The study by an international team of scientists, and published in Nature Communications, analysed the full genomes of more than 530 diamondback moths collected from 114 locations across 55 countries.
Charles Sturt Professor of Applied Ecology Geoff Gurr from the Graham Centre for Agricultural Innovation and School of Agricultural and Wine Sciences said the diamondback moth was a common pest in vegetable gardens and farms.

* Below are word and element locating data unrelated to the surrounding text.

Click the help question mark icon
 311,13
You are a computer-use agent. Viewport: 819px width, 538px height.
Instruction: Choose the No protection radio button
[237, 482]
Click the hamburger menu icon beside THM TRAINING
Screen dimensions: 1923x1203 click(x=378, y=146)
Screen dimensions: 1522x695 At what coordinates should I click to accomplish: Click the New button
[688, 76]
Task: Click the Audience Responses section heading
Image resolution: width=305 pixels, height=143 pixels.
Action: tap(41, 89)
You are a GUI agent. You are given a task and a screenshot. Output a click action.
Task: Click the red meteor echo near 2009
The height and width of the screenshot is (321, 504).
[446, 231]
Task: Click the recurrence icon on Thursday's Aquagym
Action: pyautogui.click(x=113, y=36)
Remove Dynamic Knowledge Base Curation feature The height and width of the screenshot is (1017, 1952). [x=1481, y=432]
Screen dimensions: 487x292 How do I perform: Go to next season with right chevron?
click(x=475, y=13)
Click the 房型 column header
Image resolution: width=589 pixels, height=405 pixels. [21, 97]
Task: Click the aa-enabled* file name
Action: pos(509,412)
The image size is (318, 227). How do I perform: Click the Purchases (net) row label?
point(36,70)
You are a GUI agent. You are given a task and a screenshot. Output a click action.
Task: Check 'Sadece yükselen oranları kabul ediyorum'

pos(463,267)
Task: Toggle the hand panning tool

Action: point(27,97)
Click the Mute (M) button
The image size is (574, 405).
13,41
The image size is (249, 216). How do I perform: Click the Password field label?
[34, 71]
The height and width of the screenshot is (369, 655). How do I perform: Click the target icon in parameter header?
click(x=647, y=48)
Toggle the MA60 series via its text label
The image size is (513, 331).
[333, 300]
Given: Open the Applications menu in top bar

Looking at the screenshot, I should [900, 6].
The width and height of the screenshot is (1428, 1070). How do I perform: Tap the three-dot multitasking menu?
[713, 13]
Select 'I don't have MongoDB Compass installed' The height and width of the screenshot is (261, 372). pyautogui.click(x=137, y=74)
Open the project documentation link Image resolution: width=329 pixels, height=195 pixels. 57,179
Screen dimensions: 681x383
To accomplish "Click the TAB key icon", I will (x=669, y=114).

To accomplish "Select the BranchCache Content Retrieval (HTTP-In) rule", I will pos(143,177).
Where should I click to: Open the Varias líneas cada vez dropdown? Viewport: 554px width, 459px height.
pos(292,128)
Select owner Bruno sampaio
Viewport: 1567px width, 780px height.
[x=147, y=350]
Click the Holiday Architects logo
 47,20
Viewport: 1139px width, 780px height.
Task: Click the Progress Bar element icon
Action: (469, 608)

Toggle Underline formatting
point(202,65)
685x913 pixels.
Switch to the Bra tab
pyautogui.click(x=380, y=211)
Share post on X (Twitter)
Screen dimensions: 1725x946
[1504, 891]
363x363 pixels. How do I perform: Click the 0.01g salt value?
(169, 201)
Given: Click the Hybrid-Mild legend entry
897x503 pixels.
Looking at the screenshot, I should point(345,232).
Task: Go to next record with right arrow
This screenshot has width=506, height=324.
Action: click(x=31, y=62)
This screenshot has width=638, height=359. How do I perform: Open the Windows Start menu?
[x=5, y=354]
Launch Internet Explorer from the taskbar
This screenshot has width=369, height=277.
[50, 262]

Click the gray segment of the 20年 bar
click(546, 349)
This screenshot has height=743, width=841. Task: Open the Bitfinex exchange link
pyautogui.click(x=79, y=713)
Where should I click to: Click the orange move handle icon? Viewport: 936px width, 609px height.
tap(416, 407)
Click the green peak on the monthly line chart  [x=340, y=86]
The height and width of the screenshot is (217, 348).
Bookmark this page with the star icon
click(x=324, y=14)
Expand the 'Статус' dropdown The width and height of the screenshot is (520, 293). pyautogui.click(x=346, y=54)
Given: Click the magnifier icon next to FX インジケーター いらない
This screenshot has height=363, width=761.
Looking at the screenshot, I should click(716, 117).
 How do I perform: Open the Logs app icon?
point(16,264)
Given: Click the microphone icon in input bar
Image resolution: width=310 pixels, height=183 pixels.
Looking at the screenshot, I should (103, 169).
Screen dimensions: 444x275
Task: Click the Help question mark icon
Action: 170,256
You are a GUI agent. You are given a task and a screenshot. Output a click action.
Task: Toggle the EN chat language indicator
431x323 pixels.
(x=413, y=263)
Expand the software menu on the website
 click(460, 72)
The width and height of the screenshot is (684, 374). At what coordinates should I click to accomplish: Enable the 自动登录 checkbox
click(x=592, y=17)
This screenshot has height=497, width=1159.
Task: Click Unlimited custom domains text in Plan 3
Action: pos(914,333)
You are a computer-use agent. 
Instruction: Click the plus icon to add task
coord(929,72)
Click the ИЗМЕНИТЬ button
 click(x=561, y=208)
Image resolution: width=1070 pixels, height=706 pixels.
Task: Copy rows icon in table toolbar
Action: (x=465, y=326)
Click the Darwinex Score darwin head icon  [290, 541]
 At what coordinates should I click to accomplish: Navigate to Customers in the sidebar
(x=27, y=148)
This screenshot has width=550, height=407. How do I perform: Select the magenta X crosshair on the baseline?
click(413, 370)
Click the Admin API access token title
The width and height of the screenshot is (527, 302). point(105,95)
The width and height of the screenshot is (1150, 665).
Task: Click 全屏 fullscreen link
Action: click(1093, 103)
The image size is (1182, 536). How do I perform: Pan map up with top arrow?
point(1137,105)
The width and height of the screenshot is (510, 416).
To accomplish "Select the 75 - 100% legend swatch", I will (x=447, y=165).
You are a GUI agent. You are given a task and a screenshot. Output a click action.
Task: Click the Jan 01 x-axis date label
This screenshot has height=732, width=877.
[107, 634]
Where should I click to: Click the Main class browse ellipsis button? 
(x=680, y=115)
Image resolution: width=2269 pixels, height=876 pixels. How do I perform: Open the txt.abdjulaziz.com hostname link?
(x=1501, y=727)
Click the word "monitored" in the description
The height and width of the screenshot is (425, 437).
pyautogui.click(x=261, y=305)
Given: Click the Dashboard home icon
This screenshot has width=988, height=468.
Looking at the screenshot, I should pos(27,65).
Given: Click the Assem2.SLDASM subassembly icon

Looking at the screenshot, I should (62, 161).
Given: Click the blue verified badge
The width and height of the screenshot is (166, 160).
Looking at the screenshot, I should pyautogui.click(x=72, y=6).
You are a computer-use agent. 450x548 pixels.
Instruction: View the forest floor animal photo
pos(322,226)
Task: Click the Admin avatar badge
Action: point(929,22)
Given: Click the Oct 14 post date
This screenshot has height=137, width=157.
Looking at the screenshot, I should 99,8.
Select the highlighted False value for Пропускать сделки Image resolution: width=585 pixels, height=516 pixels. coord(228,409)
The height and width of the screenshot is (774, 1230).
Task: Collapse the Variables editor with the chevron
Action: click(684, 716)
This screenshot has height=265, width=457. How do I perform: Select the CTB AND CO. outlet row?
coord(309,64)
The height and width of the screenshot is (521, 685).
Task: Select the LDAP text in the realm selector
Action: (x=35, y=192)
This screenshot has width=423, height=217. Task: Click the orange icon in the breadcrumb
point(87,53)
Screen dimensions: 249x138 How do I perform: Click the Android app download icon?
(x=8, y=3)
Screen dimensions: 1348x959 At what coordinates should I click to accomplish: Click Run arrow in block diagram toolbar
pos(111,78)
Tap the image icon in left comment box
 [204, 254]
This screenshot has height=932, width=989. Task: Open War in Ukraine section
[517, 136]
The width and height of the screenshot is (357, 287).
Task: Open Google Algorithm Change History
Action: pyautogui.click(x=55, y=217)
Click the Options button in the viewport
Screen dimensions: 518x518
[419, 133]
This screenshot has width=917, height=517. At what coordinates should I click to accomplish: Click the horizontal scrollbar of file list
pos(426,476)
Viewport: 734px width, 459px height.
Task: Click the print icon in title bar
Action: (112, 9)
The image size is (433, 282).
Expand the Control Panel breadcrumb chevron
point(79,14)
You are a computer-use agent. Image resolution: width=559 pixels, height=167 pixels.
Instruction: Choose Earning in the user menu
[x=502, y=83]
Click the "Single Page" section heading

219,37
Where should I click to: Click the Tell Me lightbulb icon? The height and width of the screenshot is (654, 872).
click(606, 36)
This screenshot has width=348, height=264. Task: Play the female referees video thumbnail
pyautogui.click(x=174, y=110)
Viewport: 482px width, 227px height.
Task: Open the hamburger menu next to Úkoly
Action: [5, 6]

“Caterpillars feed on brassica crops, like cabbage and canola, costing more than $5 billion world-wide in lost production and control costs,” Professor Gurr said.
“Diamondback moth is also extremely adept at developing resistance to pesticides which makes chemical control difficult.”
Professor Gurr said the latest research has provided scientists with new insight into the biology of the moth to find out where it came from and how it has spread to become one of the planet’s most serious pests.
“We have discovered the diamondback moth originated in South America, and started moving about 500 years ago, initially through Central and North America before invading Europe, Asia and finally the Pacific,” he said.
“Most of this movement was accidental by human activities, European colonists and traders, transporting commodities across oceans.
“Along the way, the diamondback moth used its adaptive capacity to cope with the new climates and plants it encountered.
“Of course, the global expansion of agriculture, including the brassica plants it specialises in, fuelled growth of populations sizes.
“Genetically speaking, Australia has a ‘young’ population of diamondback moth but even here it has adapted to feeding on native, brassica weeds as well as important crops.
“This finding that the pest originates in South America is a major breakthrough because all previous theories about its origin, such as the Mediterranean or even in China, had us barking up the wrong tree.
“Now that we know where the diamondback moth originally came from we can focus our energy on looking in the right place for better natural predators and parasites to help give us control of this devastating pest.”
The study was led by Fujian Agriculture and Forestry University in China where Professor Gurr is a visiting professor.
“Analysing the full genome, rather than just specific regions, is an expensive undertaking especially when dealing with hundreds of insects and large amounts of travel,” Professor Gurr said.
“This investment by the Chinese government illustrates just how serious this pest is to global food security and how badly we need to lift our game and find better control options.”